Still a long way to go?
Although individualised dining at dining venues is mostly accepted by the public, it remains a question if it would still be so after the pandemic subsides.
Zhang Shuanglin, vice-chairman of Beijing’s History and Folklore Society (北京史地民俗学会), told us that after the pandemic blows over, “meal gatherings would go back to normal and there wouldn’t be much of a change”. He believes that while people have an increased public health awareness, a full implementation of individualised dining still has a long way to go.
In China’s modern history, Beijing’s Dongxinglou (东兴楼) was the earliest in launching meals served in individual portions, course by course. Citing from this example, Zhang said that in 1931, numerous other restaurants hopped on the bandwagon and also implemented similar dining formats as Dongxinglou. This system had even spread to hotels in Beijing, Shanghai, and Tianjin. However, the practice proved short-lived as diners preferred to follow customs and traditional values.
During the 2003 SARS epidemic, the F&B industry had also launched individualised dining but this was ultimately not followed through as it was “not in line with traditional Chinese eating culture”, i.e. communal dining, and it was deemed too troublesome for the public and increased the labour cost of the industry.
Effective curbs on alcohol consumption
With restaurants and eateries big and small alike struggling to survive due to the pandemic, Zhang thinks that it is not the opportune time to promote individualised dining. “Under the current circumstances, who are the Beijing people to share their seasoned millet mush or chaogan (made from pork liver, pork intestine and starch, seasoning with garlic, vinegar and soy sauce) with anyway,” he asked.
While the pandemic is unable to transform traditional eating habits of the Chinese public, it is effective in restricting people from drinking alcohol. An official in charge of commercial activities in Anhui told us in an interview that the pandemic is even more effective than alcohol prohibition — this year, he did not even attend a single dinner party that he was invited to. He explained that prior to the pandemic, dinner parties were hard to reject for fear of hurting relationships or losing face. Now, he need not come up with an excuse anymore as “the pandemic is the best excuse”.
Associate Professor Wang Yunfei of Anhui University’s School of Sociology and Political Science thinks that the pandemic has a much greater deterrent effect than the local ban on alcohol.
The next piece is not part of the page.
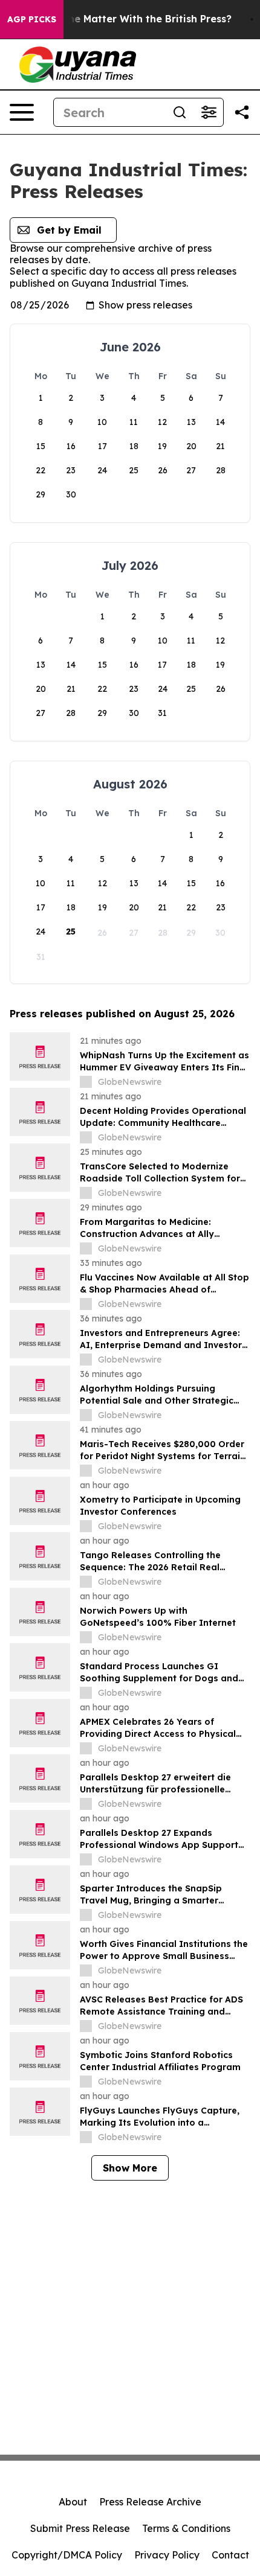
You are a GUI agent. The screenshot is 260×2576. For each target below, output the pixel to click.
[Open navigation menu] (22, 112)
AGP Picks (31, 19)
He told us that officials who violated the alcohol ban could still hide and drink to avoid getting reported and being investigated, but the virus knows no bounds — regardless of where offenders try to hide, there is no escape.
It will take time before a vaccine for the Covid-19 virus can be developed and made available for medical use. Meanwhile, the prevention and treatment of the virus rely on how robust the public health system is. Even if the virus is here to stay for a long time, nurturing good eating and living habits forms a firm line of defence against the virus.